Observability-Blocking Control using Sparser and Regional Feedback for Network Synchronization Processes

TL;DR

This paper develops a control design method to block observability in network synchronization models using sparse regional feedback, reducing control complexity while ensuring stability, with practical numerical demonstrations.

Contribution

It introduces a novel eigenstructure assignment-based algorithm for blocking observability at specified nodes using minimal controllers, and extends it to regional feedback controls considering network topology.

Findings

The algorithm effectively blocks observability at targeted nodes.

Regional feedback controls can preserve stability despite not maintaining open-loop eigenstructure.

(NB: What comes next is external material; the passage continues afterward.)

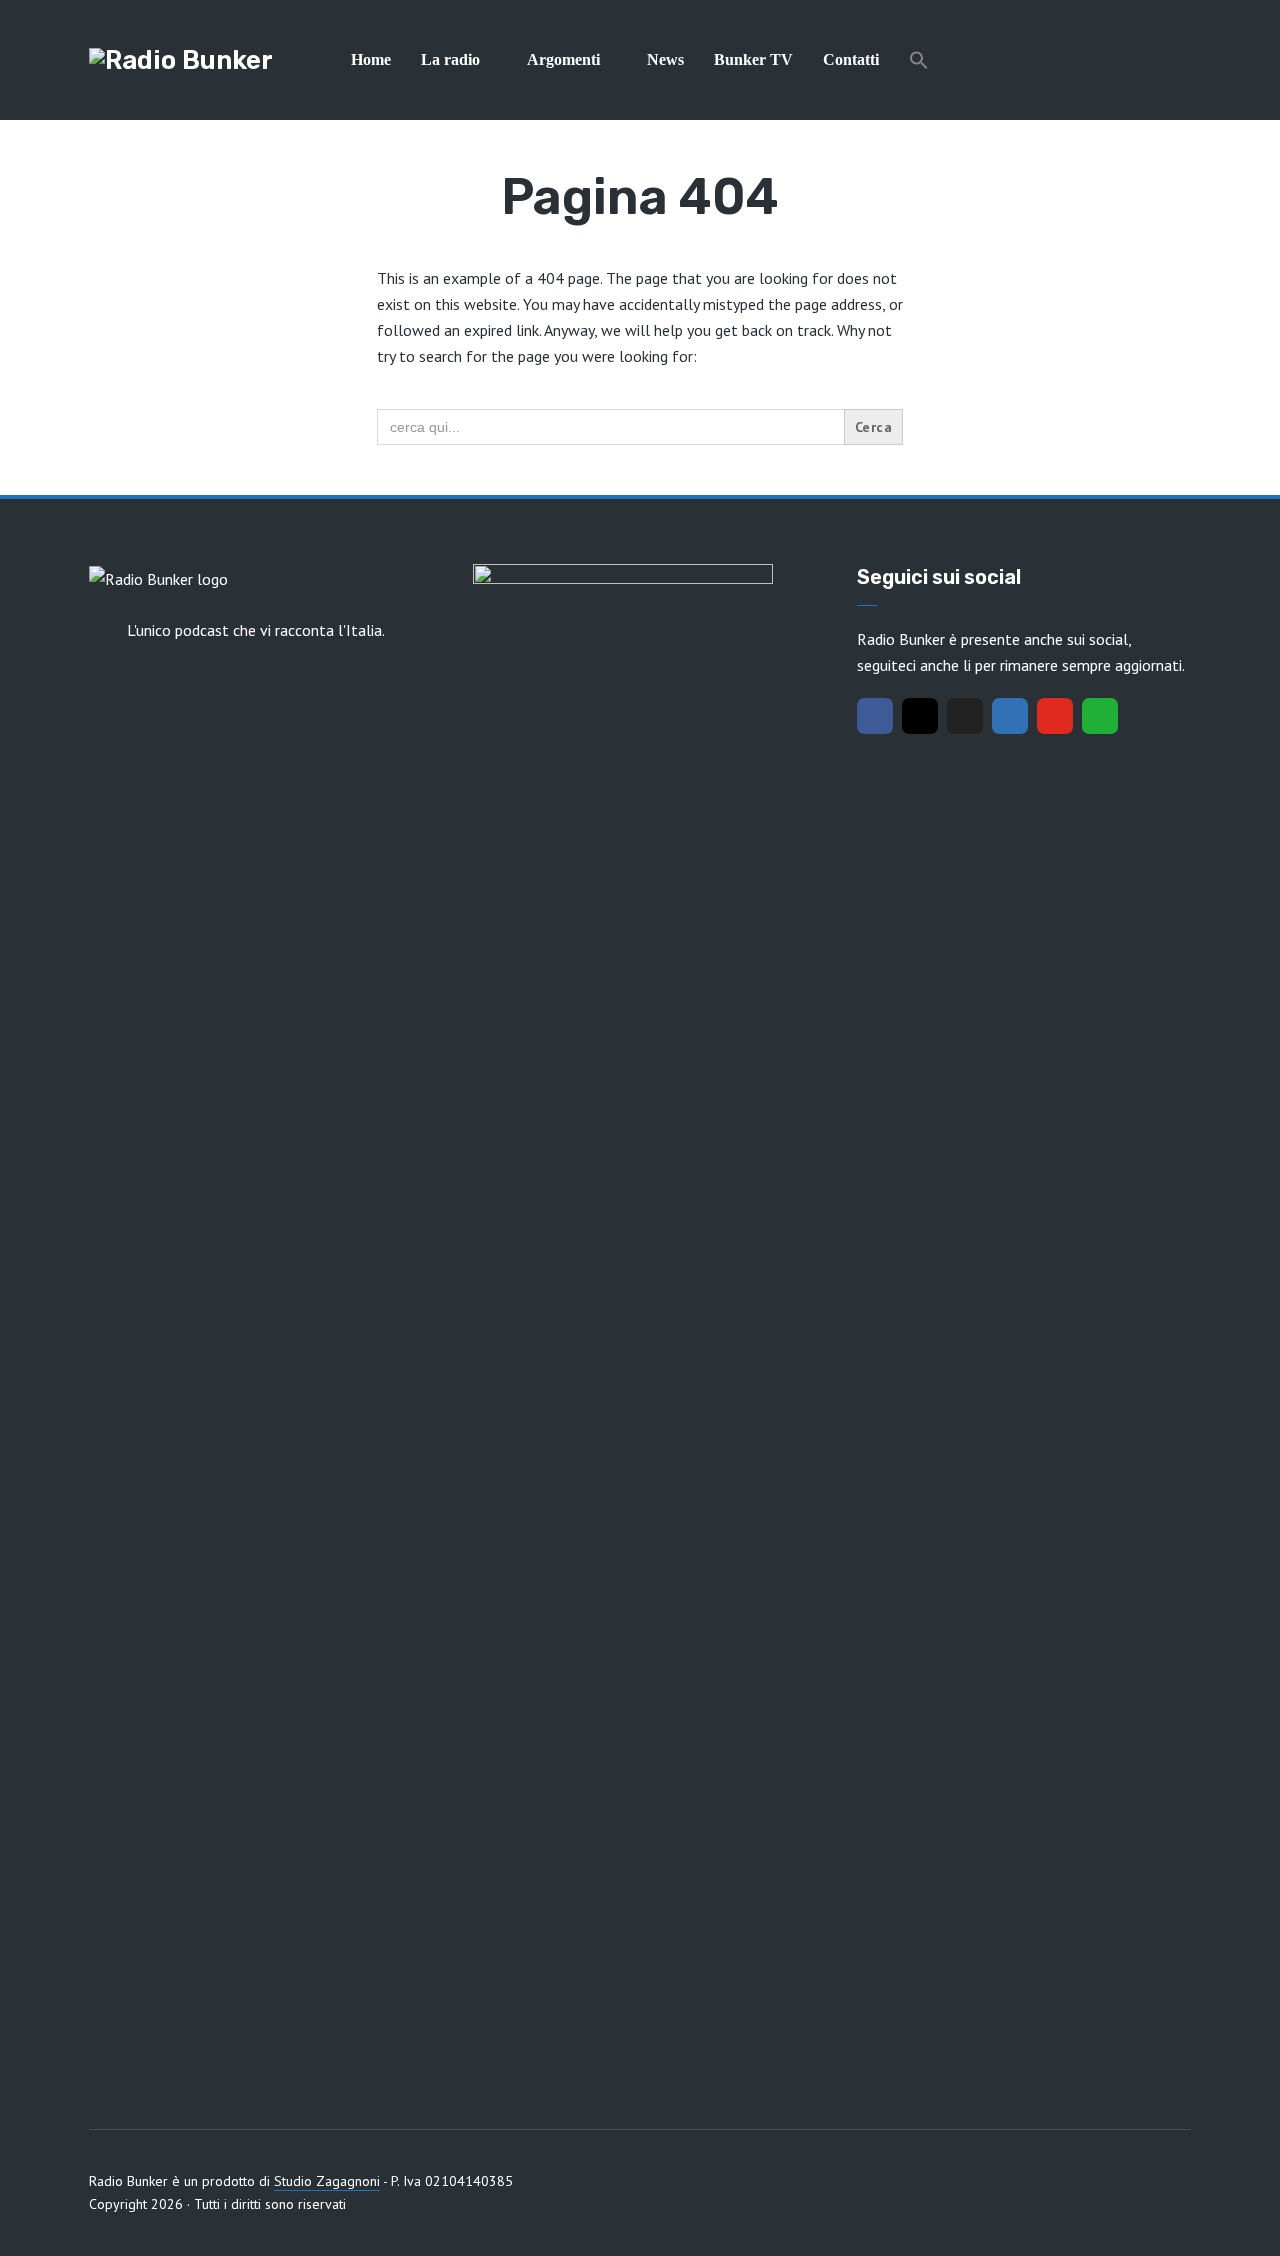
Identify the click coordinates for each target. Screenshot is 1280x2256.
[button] (919, 60)
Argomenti (563, 59)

Network topology can be exploited to minimize the number of controllers needed.

Abstract

The design of feedback control systems to block observability in a network synchronization model, i.e. to make the dynamics unobservable from measurements at a subset of the network's nodes, is studied. First, a general design algorithm is presented for blocking observability at any specified group of $m$ nodes, by applying state feedback controls at $m+2$ specified actuation nodes. The algorithm is based on a method for eigenstructure assignment, which allows surgical modification of particular eigenvectors to block observability while preserving the remaining open-loop eigenstructure. Next, the topological structure of the network is exploited to reduce the number of controllers required for blocking observability; the result is based on blocking observability on the nodes associated with a vertex-cutset separating the actuation and measurement locations. Also, the design is modified to encompass regional feedback controls, which only use data from a subset of accessible nodes. The regional feedback design does not maintain the open-loop eigenstructure, but can be guaranteed to preserve stability via a time-scale argument. The results are illustrated with numerical examples.